Held: Section 3713(a) does not require that a federal tax claim be given preference over a judgment creditor’s perfected lien on real property. Pp. 4—17.

(a) There is no dispute about the meaning of either the Pennsylvania lien statute or the Tax Lien Act. It is undisputed that, under the state law, the judgment creditor acquired a valid lien on Romani’s real property before his death and before the Government served notice of its tax liens. That lien was therefore perfected in the sense that there is nothing more to be done to have a choate lien. E.g., United States v. City of New Britain, 347 U.S. 81, 84. And a review of the Tax Lien Act’s history reveals that each time Congress has revisited the federal tax lien, it has ameliorated pre-existing harsh consequences for the delinquent taxpayer’s other secured creditors. Here, all agree that by §6323(a)’s terms, the Government’s liens are not valid as against the earlier recorded judgment lien. Pp. 4—7.

(b) Because this Court has never definitively resolved the basic question whether the federal priority statute gives the United States a preference only over other unsecured creditors, or whether it also applies to the antecedent perfected liens of secured creditors, see, e.g., United States v. Vermont, 377 U.S. 351, 358, n. 8, it does not seem appropriate to view the issue here as whether the Tax Lien Act has implicitly amended or repealed §3713(a). Instead, the proper inquiry is how best to harmonize the two statutes’ impact on the Government’s power to collect delinquent taxes. Pp. 7—12.

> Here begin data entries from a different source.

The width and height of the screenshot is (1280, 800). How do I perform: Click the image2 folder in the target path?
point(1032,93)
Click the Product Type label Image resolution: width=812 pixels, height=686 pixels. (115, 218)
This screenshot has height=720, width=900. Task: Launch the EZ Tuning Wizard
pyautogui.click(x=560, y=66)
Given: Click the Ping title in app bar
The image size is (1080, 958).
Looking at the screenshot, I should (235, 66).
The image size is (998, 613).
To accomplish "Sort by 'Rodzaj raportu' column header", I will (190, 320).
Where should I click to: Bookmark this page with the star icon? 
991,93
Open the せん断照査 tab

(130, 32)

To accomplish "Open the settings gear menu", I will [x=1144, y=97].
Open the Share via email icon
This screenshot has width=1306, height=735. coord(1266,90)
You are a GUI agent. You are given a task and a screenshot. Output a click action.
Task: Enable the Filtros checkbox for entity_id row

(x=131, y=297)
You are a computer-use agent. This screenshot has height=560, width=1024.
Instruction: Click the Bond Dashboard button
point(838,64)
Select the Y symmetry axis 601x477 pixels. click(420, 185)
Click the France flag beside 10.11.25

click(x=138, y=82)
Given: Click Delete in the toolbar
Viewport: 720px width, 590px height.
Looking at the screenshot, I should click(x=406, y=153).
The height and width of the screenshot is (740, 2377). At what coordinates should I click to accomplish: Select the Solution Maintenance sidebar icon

(c) Nothing in the federal priority statute’s text or its long history justifies the conclusion that it authorizes the equivalent of a secret lien as a substitute for the expressly authorized tax lien that the Tax Lien Act declares “shall not be valid” in a case of this kind. On several occasions, this Court has concluded that a specific policy embodied in a later federal statute should control interpretation of the older federal priority statute, despite that law’s literal, unconditional text and the fact that it had not been expressly amended by the later Act. See, e.g., Cook County Nat. Bank v. United States, 107 U.S. 445, 448—451. United States v. Emory, 314 U.S. 423, 429—433, and United States v. Key, 397 U.S. 322, 324—333, distinguished. So too here, there are sound reasons for treating the Tax Lien Act as the governing statute. That Act is the later statute, the more specific statute, and its provisions are comprehensive, reflecting an obvious attempt to accommodate the strong policy objections to the enforcement of secret liens. It represents Congress’ detailed judgment as to when the Government’s claims for unpaid taxes should yield to many different sorts of interests (including, e.g., judgment liens, mechanic’s liens, and attorneys’ liens) in many different types of property (including, e.g., real property, securities, and motor vehicles). See §6323. Indeed, given this Court’s unambiguous determination that the federal interest in the collection of taxes is paramount to its interest in enforcing other claims, see Kimbell Foods, Inc., 440 U.S., at 733—735, it would be anomalous to conclude that Congress intended the priority statute to impose greater burdens on the citizen than those specifically crafted for tax collection purposes. Pp. 12—17.

___ Pa. ___, 688 A. 2d 703, affirmed.

Stevens, J., delivered the opinion of the Court, in which Rehnquist, C. J., and O’Connor, Kennedy, Souter, Thomas, Ginsburg, and Breyer, JJ., joined. Scalia, J., filed an opinion concurring in part and concurring in the judgment.